§ **DATA TO PROCESS**
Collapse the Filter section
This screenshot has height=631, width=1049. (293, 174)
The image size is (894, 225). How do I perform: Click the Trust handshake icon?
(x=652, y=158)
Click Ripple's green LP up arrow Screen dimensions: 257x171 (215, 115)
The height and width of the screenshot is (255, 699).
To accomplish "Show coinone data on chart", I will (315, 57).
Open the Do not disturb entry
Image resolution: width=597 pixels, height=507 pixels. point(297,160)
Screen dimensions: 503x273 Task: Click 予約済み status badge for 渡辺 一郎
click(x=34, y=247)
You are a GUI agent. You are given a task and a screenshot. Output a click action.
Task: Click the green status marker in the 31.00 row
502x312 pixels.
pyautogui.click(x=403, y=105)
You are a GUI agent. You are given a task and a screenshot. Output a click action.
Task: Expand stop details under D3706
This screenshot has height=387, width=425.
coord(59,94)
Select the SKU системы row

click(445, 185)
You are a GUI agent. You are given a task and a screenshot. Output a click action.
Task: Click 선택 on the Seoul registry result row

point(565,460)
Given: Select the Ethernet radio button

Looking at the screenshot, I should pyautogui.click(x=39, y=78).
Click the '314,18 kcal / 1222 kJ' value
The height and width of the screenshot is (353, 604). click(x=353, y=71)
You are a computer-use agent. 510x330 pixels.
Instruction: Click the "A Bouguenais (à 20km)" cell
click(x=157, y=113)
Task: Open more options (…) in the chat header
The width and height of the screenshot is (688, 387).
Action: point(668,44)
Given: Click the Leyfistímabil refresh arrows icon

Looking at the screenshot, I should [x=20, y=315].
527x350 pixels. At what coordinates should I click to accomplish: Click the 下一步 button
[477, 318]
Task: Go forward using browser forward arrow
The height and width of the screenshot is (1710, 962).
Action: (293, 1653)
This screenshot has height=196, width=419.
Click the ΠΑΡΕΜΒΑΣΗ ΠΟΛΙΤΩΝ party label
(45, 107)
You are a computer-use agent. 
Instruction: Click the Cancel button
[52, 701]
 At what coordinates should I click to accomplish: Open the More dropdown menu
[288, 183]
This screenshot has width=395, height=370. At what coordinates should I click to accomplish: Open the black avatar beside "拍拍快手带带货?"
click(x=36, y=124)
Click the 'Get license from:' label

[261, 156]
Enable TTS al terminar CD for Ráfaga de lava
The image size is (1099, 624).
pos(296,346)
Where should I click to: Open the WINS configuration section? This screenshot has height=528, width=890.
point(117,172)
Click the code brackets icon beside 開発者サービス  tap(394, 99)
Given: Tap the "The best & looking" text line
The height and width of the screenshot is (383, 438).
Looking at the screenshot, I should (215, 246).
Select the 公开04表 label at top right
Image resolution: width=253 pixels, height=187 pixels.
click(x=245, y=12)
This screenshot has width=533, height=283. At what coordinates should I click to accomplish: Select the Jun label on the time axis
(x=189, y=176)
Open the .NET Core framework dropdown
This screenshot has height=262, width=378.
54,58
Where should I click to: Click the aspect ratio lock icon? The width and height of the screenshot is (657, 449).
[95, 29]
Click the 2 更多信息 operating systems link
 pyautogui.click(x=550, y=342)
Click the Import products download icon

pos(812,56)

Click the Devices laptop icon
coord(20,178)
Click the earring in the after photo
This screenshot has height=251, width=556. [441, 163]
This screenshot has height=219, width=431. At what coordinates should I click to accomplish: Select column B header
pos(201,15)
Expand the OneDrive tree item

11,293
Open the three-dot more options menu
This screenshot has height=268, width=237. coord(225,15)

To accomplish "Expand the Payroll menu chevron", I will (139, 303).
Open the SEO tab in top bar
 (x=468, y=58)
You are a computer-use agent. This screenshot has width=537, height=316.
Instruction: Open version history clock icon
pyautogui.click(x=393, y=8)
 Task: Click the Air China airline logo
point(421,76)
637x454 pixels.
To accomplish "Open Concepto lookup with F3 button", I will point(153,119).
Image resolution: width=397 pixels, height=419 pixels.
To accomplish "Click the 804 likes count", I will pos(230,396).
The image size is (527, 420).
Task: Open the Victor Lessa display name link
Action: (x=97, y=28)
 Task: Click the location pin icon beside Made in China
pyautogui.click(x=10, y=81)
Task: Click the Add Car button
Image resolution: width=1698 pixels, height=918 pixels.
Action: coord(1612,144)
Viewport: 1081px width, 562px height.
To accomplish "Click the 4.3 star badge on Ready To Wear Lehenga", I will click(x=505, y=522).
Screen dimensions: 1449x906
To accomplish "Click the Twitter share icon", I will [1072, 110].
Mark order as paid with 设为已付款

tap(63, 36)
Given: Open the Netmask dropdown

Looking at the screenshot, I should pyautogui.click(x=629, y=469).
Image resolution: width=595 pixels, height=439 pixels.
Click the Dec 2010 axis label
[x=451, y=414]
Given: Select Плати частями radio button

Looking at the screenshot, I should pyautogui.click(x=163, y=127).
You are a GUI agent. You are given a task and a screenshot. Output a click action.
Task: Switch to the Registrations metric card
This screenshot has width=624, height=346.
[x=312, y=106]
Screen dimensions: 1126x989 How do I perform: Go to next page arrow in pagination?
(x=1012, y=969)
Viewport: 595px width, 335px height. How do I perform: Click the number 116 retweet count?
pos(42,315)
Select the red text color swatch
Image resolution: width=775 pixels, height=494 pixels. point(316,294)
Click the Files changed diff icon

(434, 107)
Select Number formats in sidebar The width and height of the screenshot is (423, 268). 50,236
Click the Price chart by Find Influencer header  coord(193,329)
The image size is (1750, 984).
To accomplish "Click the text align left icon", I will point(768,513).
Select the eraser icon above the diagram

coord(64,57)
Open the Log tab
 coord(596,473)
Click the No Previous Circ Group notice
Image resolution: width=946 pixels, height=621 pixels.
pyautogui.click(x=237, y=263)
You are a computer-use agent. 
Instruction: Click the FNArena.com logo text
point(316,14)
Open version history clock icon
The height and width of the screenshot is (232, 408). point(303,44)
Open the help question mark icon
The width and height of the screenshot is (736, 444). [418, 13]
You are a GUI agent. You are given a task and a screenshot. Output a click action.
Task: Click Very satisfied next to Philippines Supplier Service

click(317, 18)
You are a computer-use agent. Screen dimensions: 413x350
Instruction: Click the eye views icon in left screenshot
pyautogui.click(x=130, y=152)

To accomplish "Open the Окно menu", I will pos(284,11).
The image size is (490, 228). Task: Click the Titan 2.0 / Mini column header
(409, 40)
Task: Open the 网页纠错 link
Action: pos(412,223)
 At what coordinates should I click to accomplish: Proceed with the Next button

§ **INSTRUCTIONS FOR THE TASK**
Check each line of the entries for "chart" and copy those that have it.

§ **RESPONSE AREA**
To accomplish "Show coinone data on chart", I will (315, 57).
Click the Price chart by Find Influencer header  coord(193,329)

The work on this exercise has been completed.